Muito já se discutiu sobre a importância da capa de um disco enquanto parte indissociável da integridade do produto artístico e, também por isso, uma variável importante na identificação do ouvinte com o conteúdo. Em certa medida o crescendo imparável dos formatos digitais veio a mitigar esse papel e, hoje, muitos consumidores de música prescindem da capa e nem chegam a conhecê-la senão esporadicamente. No caso do segundo registo de Trevor Powers, o norte-americano atrás de Youth Lagoon, a simples observação da capa, sobretudo em comparação com a do antecessor, anunciaria uma fractura qualquer. No lugar da rigidez que era então intuída na imagem austera de uma escarpa tocada por um arco-íris tímido, mora agora, neste Wondrous Bughouse, um delírio esfuziante de cor e surrealismo. Sendo Youth Lagoon uma identidade musical tão carregada de dimensões imagéticas, o contraste estético não seria inocente: é claro que o disco corporiza uma viragem musical, talvez não tão radical quanto as capas apregoavam, mas com cambiantes consideráveis. Quem esperar um tratado minimalista como foi The Year of Hibernation, desengane-se: a música deixou de ser caseira e envergonhada. A expansão é notória, de tal forma que o intimismo é trocado por uma sonoridade de corpo declaradamente psicadélica e bem texturado. De entre as paredes do quarto para o cosmos.

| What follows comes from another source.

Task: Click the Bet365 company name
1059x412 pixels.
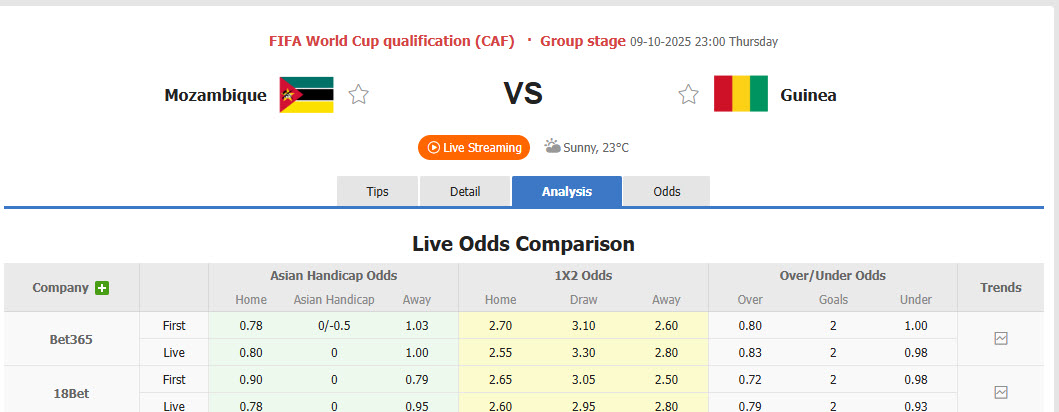Action: pyautogui.click(x=72, y=339)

A nota mais curiosa é que, a despeito de serem servidos por uma produção mais enriquecedora e densa do que antes e de terem um propósito essencialmente escapista, os trechos deste Wondrous Bughouse não hipotecam aquela inocência retraída do debute, antes a fazem crescer em metáforas espirituais que se sentem como o bizarro exorcismo de uma alma à procura de redimir-se da sua própria banalidade e de um mundo em que descrê. E essa viagem é desconcertante nas suas multidimensões, ora magicamente pueril, ora de alucinações venosas. E tantas camadas de som e arranjos quantas as imagens que insinuam na mente; produz-se uma contida e maravilhosa insanidade, uma torrente hipnagógica que toma de assalto a mente e não mais a abandona, em inquietante visita ao lado negro. Como a face mais escura de nós consegue ter tanta cor como em Wondrous Bughouse é um mistério que fica por decifrar.